What to do:
Given the material below, return only the lines starting at the line with "Where should I" and ending at the line with "the terminal icon", exactly as they appear.

*** Data provided ***

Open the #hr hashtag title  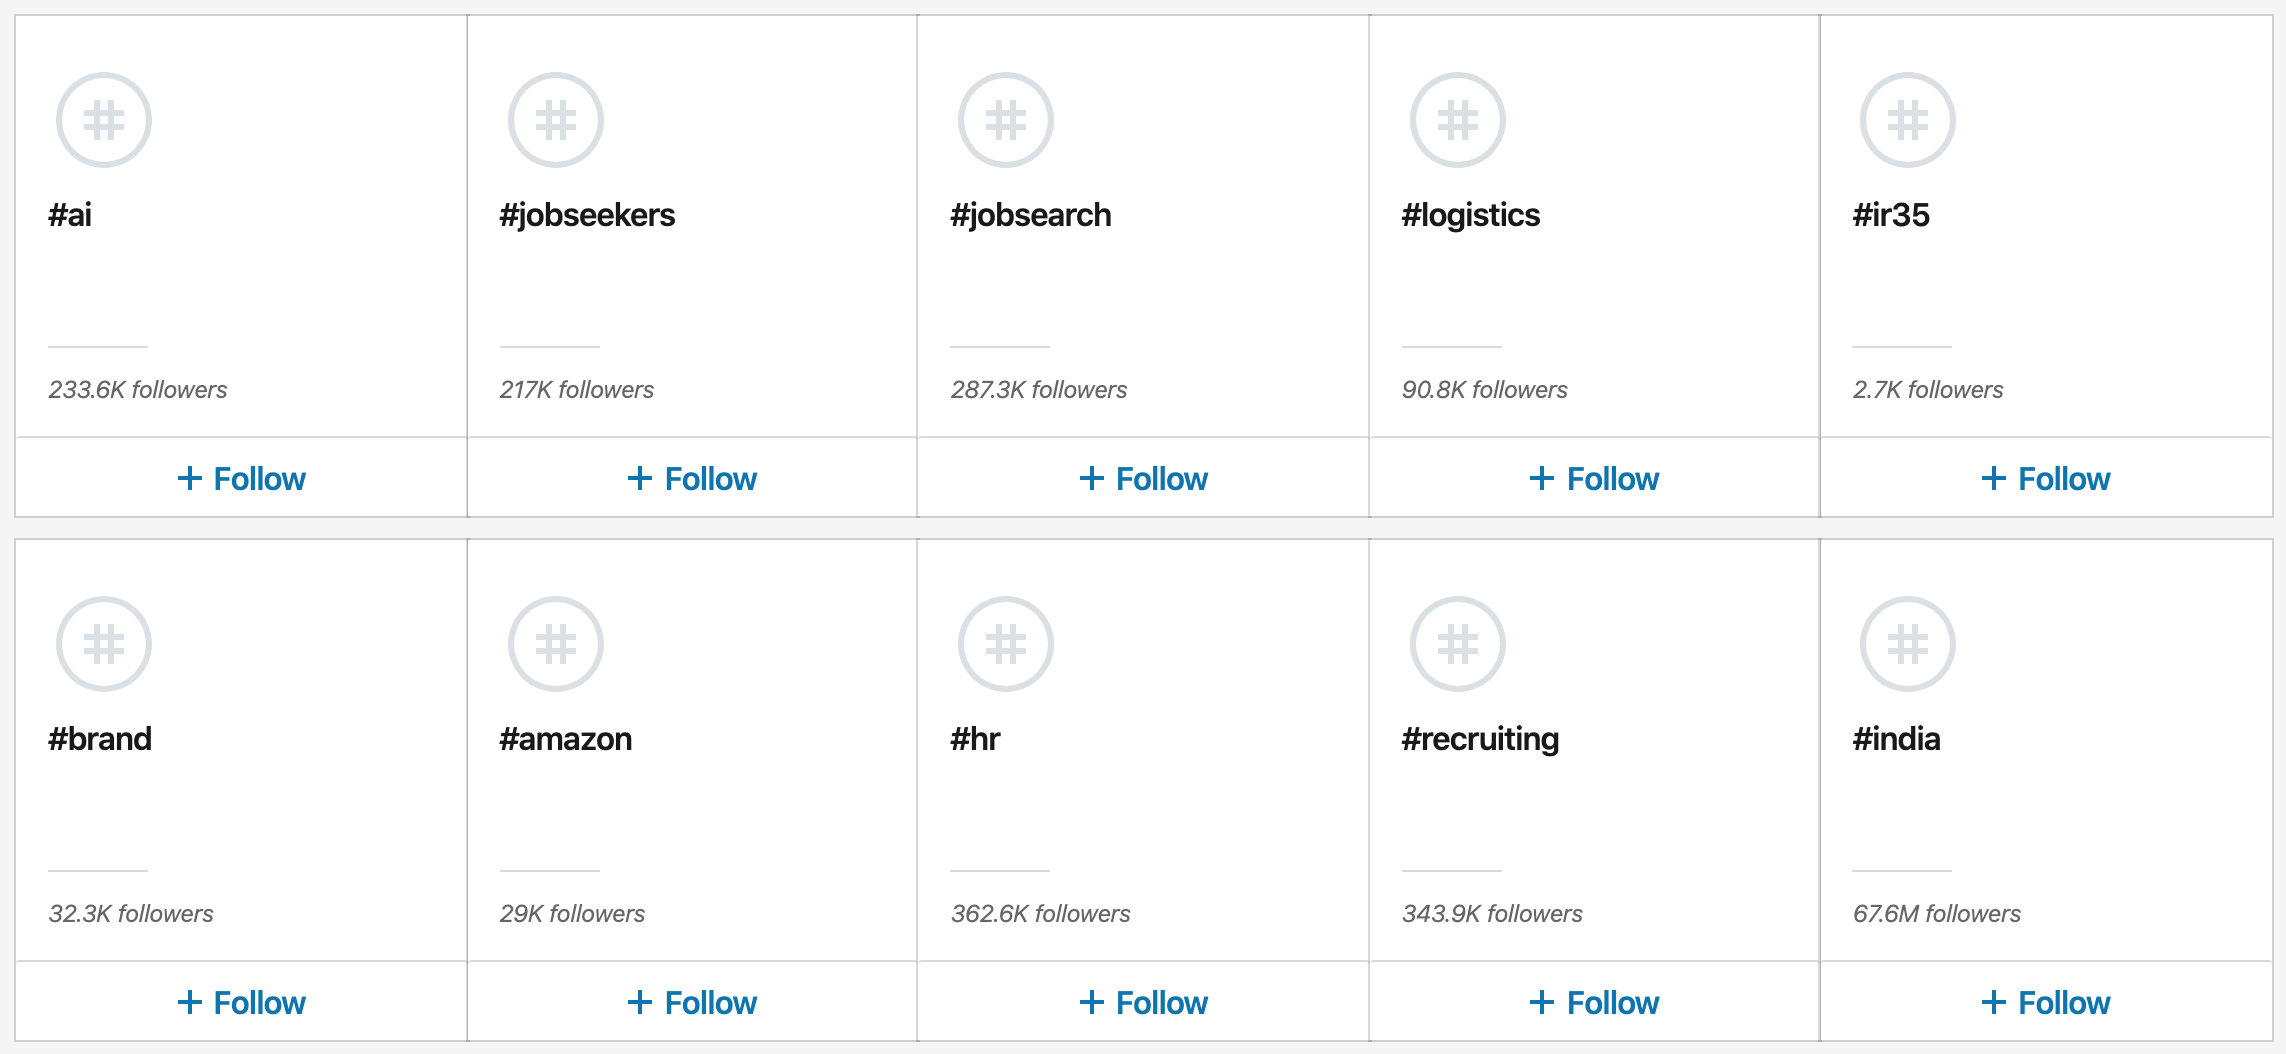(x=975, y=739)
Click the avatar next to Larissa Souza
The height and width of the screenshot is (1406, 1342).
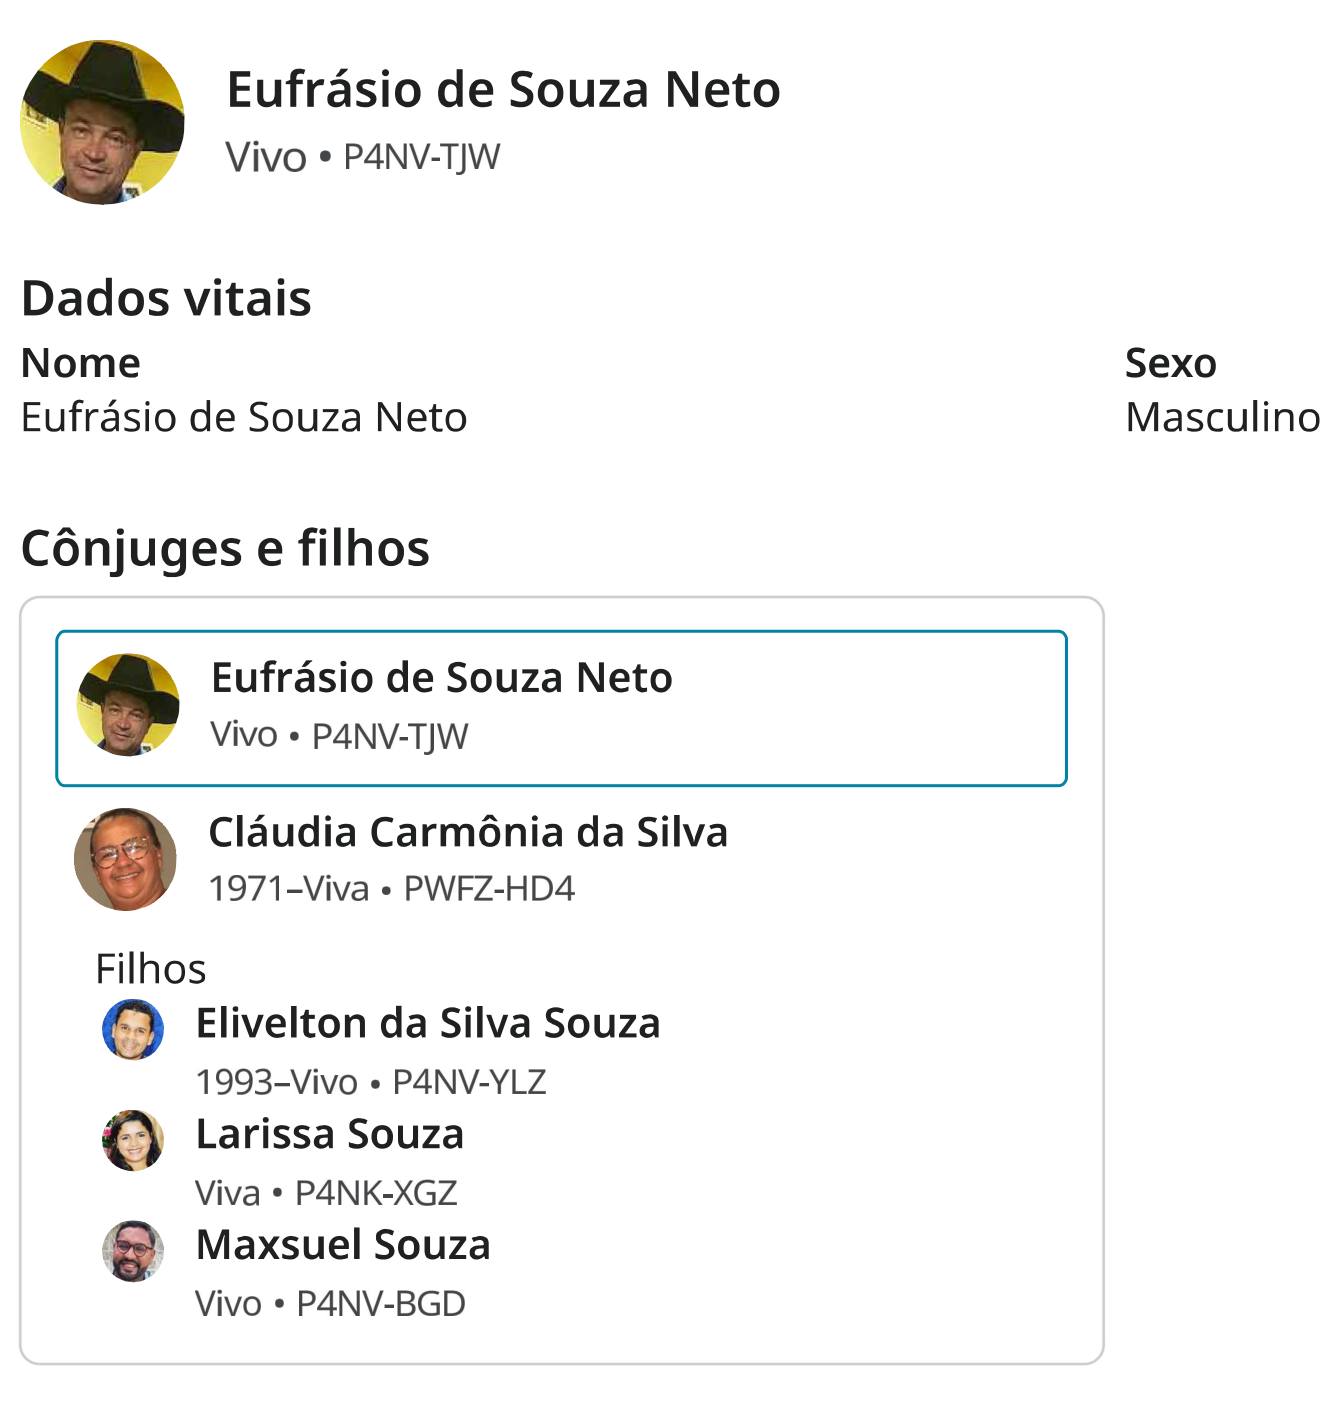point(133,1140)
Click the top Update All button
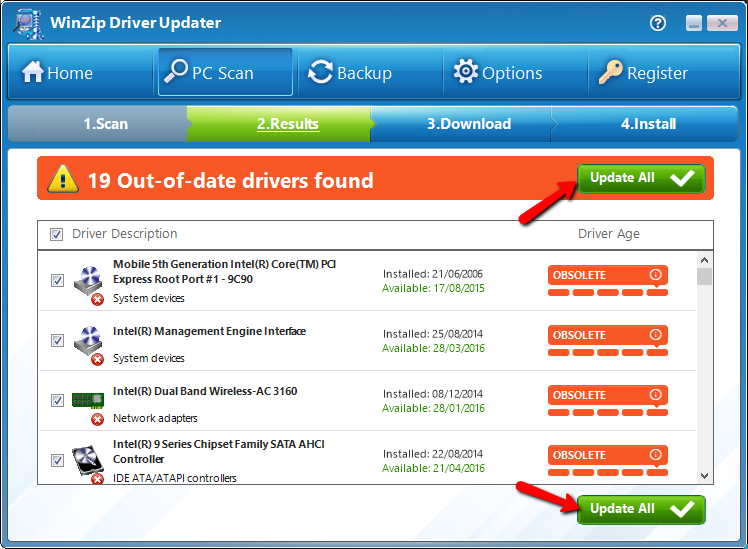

*** End of Data provided ***
*** Data provided ***

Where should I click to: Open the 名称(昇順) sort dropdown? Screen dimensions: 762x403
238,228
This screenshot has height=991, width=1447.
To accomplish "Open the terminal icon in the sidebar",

*** End of Data provided ***

Output for this task:
Where should I click to: Open the 名称(昇順) sort dropdown? Screen dimensions: 762x403
238,228
This screenshot has height=991, width=1447.
To accomplish "Open the terminal icon in the sidebar",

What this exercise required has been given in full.